President Alberto Fernández plans to raise export levies on soybeans as it seeks to bridge its fiscal deficit, according to people familiar with the matter. The taxes will rise to 33 percent from the current rate of 30 percent, said the people, who asked not to be identified because the information isn’t public.
The move would mark the second increase in agricultural taxes since President Fernández took over just over two months ago. The policy reverses the bias favourable to the farmers of the previous administration. Argentina is the third largest producer of soybeans, the oilseed that is used to produce food for livestock and cooking oil.

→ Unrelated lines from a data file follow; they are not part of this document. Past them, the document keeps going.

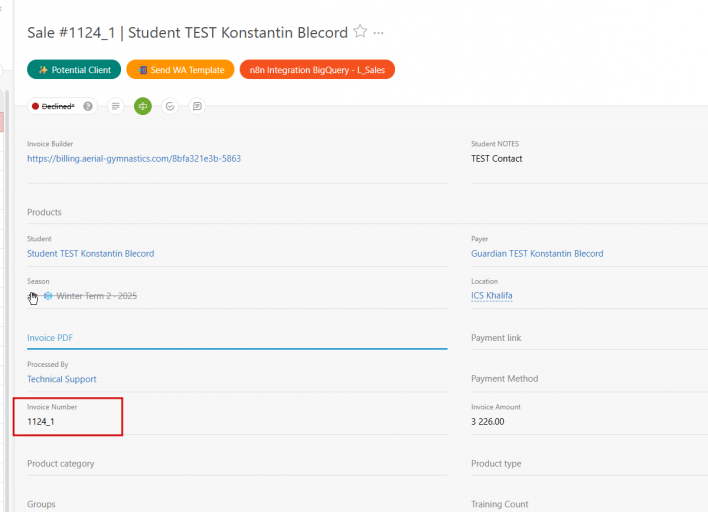Click the help question mark beside Declined
Viewport: 708px width, 512px height.
(88, 106)
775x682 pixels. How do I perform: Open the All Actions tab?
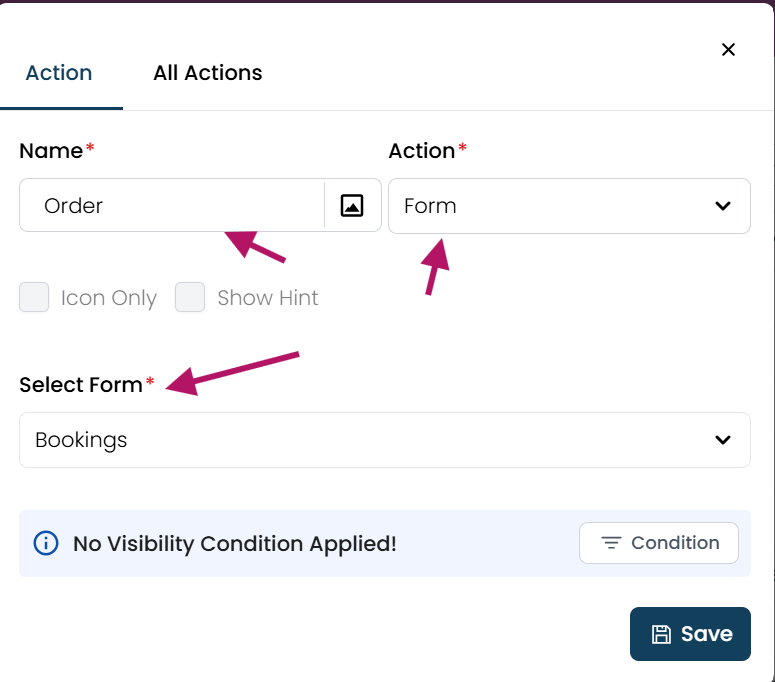click(x=208, y=73)
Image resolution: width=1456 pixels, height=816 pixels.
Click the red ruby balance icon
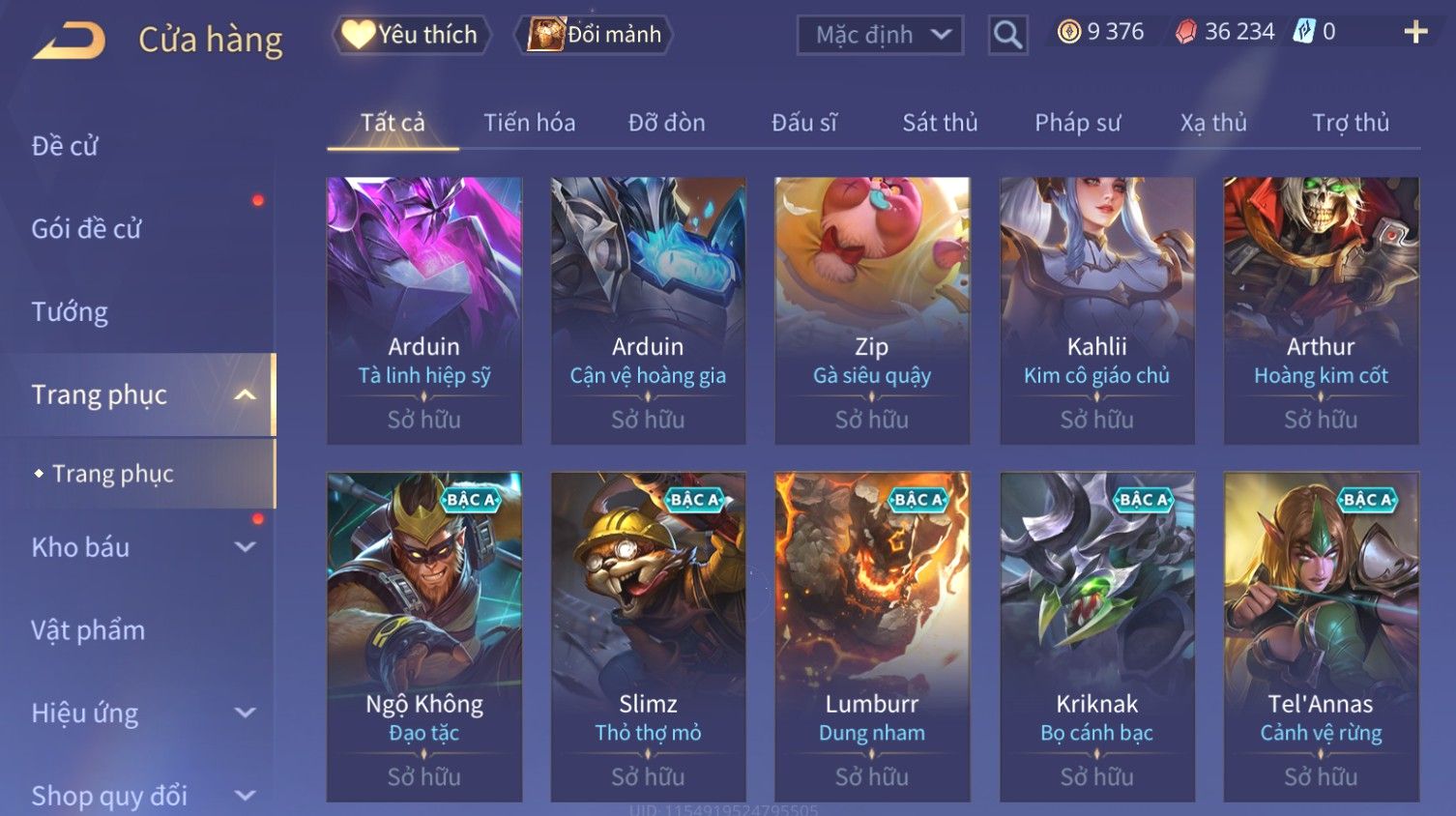click(x=1185, y=32)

A spokesman for the Ministry of Productive Development declined to comment on the possible tax increase, as did another from the Economy Ministry. A spokesman for the Agriculture Ministry did not immediately respond to an email seeking comment.
Fernández took office on December 10 in the midst of a serious economic crisis, and raising taxes on agricultural products was a way to help reduce Argentina's fiscal deficit, those with knowledge of the policy said. Vice-President, Cristina Fernández de Kirchner, is no stranger to unrest with producers. When her presidency ended in 2015, soy exports were subject to duties of up to 35 percent, with 20 percent corn and 23 percent on wheat.
Argentina is having difficulty raising cash with which to pay the lenders. The International Monetary Fund delivered Argentina a record credit line of US$56 billion, of which US$44 billion was eventually delivered. Fernández says that the country cannot meet its debt obligations if the economy does not grow. An IMF representative declined to comment.
Although the timing of the announcement is still unclear, Argentina has already temporarily suspended its export registration system, a measure that operators say indicates that change is imminent. Soy futures traded in Chicago reacted, registering gains of 0.4 percent on Wednesday, while corn and wheat prices fell.
The increase of three percentage points is expected to help fill the government's coffers with US$500 million, according to the expectations for the current harvest, estimated at approximately 53.1 million metric tons. The tax will be applied to soybeans that are currently harvested and to the inventory of the previous season that is currently stored in silos, people said.
Stocks of the previous crop are generally five million to seven million tons.